Earlier this month I heard a fascinating talk by Facebook’s Alan Cannistraro at iOSDevUK, in which he shared his thoughts around the next big developments in technology. One aspect of his talk has been bobbling around in my head ever since, and it’s this aspect that I’d like to explore further in this post.

Alan talked about the relevance of physical context when considering a given set of devices. Specifically, he noted that there will always be convergence towards a single device within a given physical context. Here’s the example he used to explain what this means in practice.
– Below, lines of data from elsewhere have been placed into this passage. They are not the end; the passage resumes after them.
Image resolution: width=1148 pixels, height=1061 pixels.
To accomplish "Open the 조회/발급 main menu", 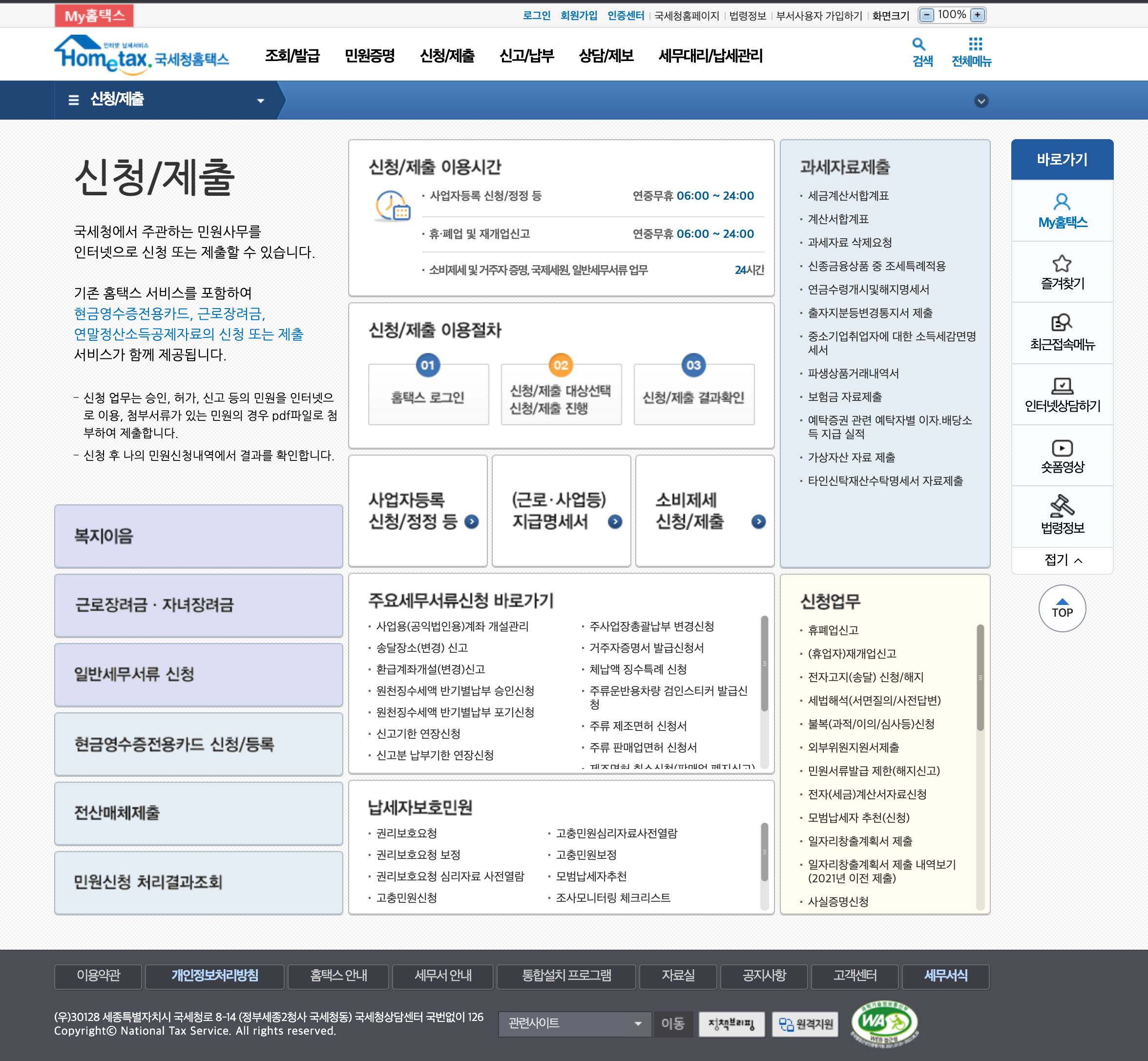I will (x=292, y=56).
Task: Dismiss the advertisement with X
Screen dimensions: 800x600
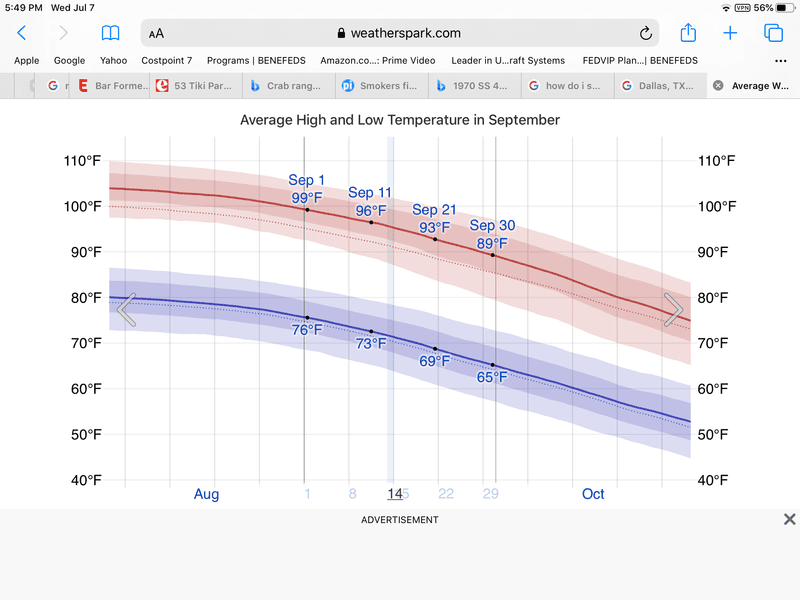Action: pyautogui.click(x=789, y=519)
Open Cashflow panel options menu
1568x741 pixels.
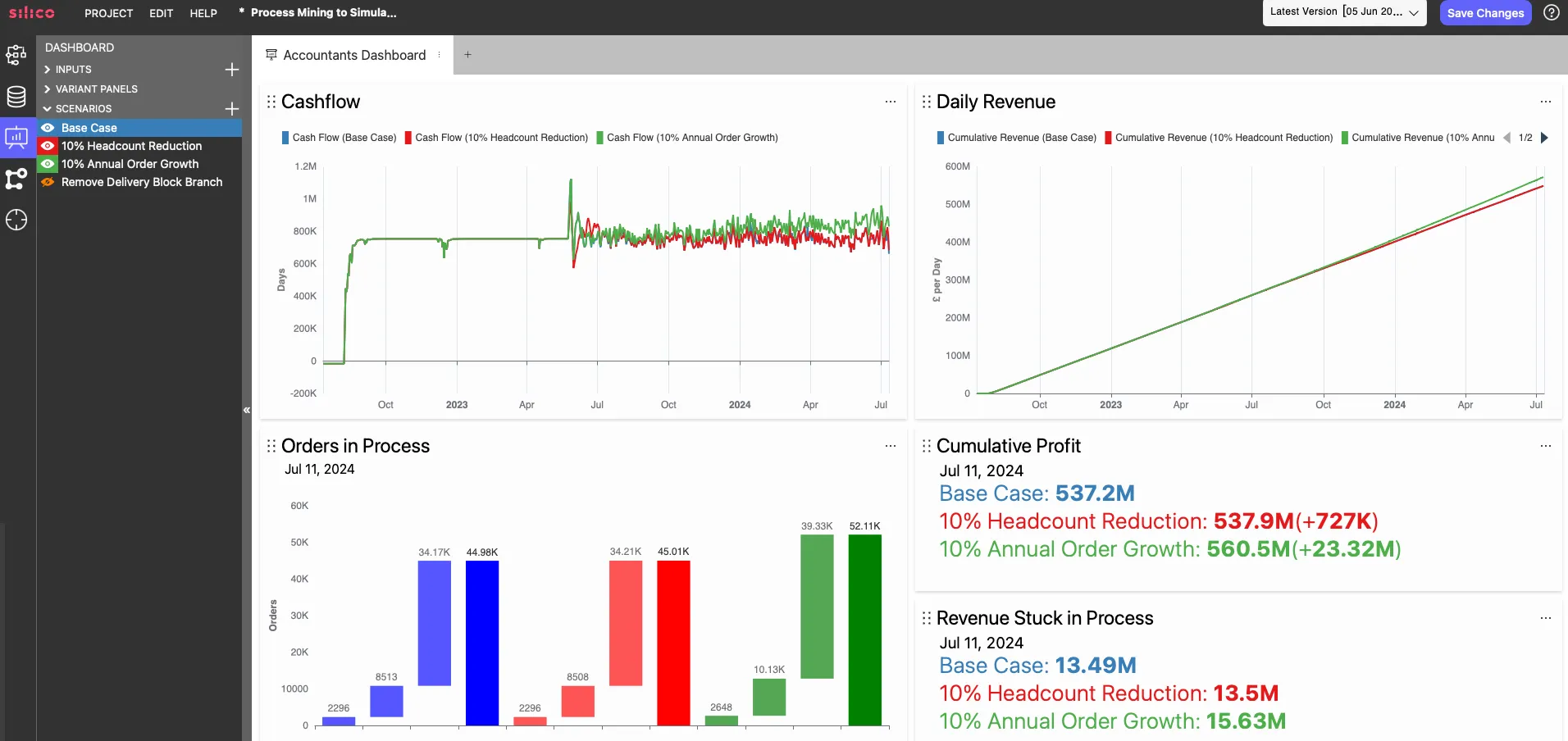point(890,102)
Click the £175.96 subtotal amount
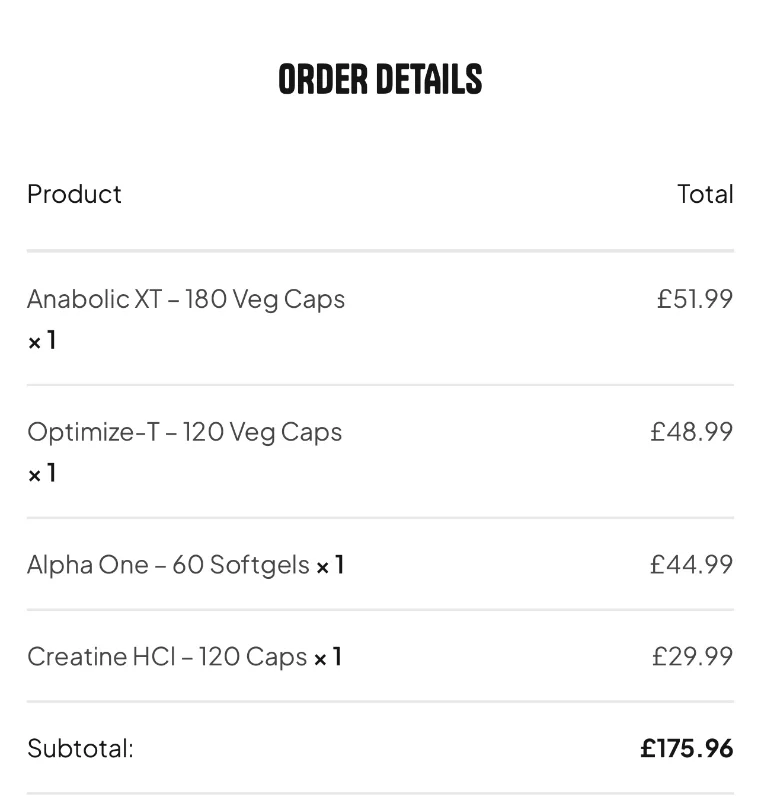 [x=687, y=749]
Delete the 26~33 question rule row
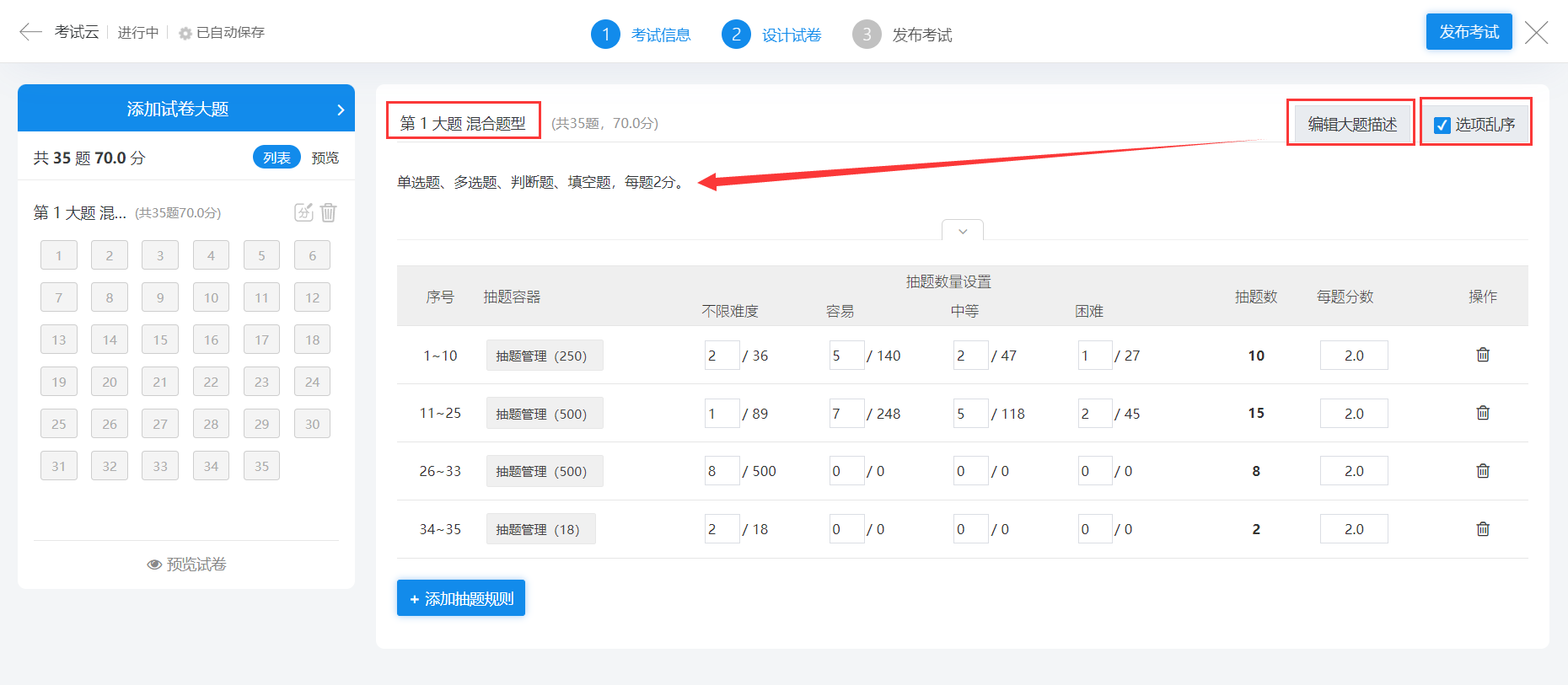 pyautogui.click(x=1483, y=471)
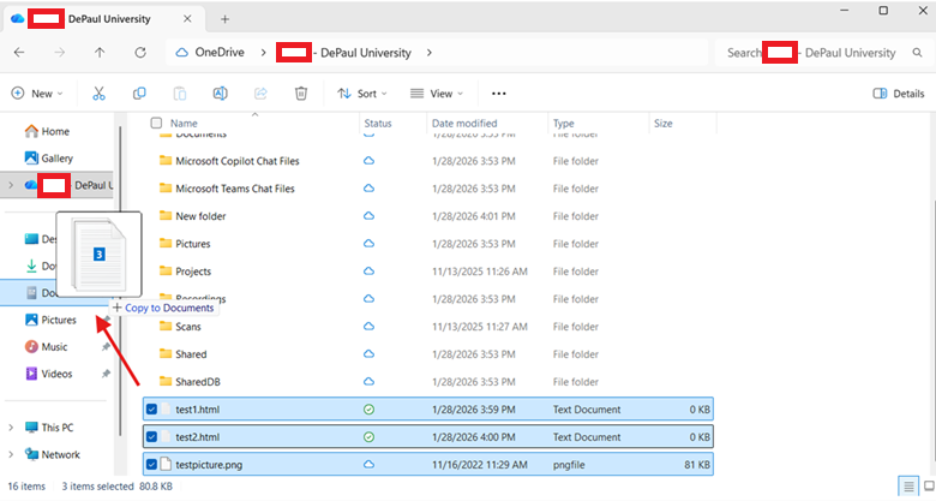Click the Rename icon in toolbar
This screenshot has height=501, width=936.
pos(220,93)
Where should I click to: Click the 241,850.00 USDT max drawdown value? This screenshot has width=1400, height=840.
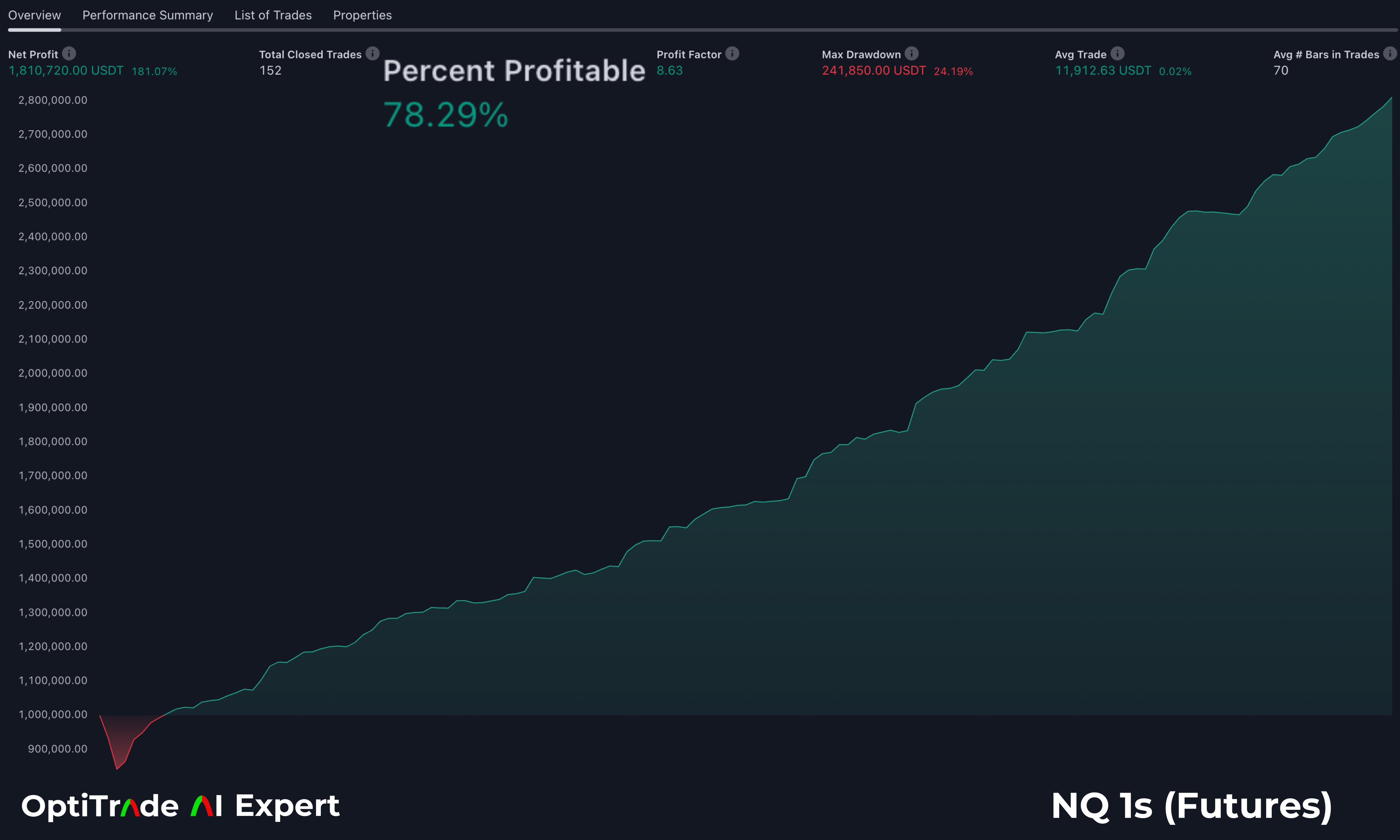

The past few years have seen a huge growth in what we know as the ‘quantified self’. One good example of this is the tracking of your fitness activity and exercise using simple, dedicated devices such as the Fitbit or Nike+ Fuelband. These devices are attached to your person, and use motion sensors to count steps and activity without requiring user input.

The defining characteristics of these devices are:

  1. they are always with you
  2. they are constantly tracking your movement without your involvement
  3. they can connect to your smartphone to upload that movement data for aggregation and analysis.

Now: in the iPhone 5S, Apple added a new chip – the M7 – which handles all tracking and monitoring of device motion for the iPhone. By handing this job to a dedicated chip, the task of motion tracking can now be achieved with minimal impact on battery life, and can be left to run all day.

The key thing about the iPhone is that if you own one, it will always be in your pocket. It’s the first thing you’ll make sure you pick up before leaving the house, and the one thing you’re least likely to forget. Indeed, as Alan noted, it’s almost more important than your house keys or wallet. (And it has the potential to replace both of those in the future, too.)

So now, with the M7, we have a device that is 1) already always with you; 2) able to constantly track your movement, and 3) already has its own network connection built in. By adding the M7 chip to the iPhone 5S, there’s no longer any need to carry a FitBit for motion tracking. And this is what Alan means by device convergence – within a certain physical context, one device will accomplish many tasks, without the need to carry around multiple gadgets.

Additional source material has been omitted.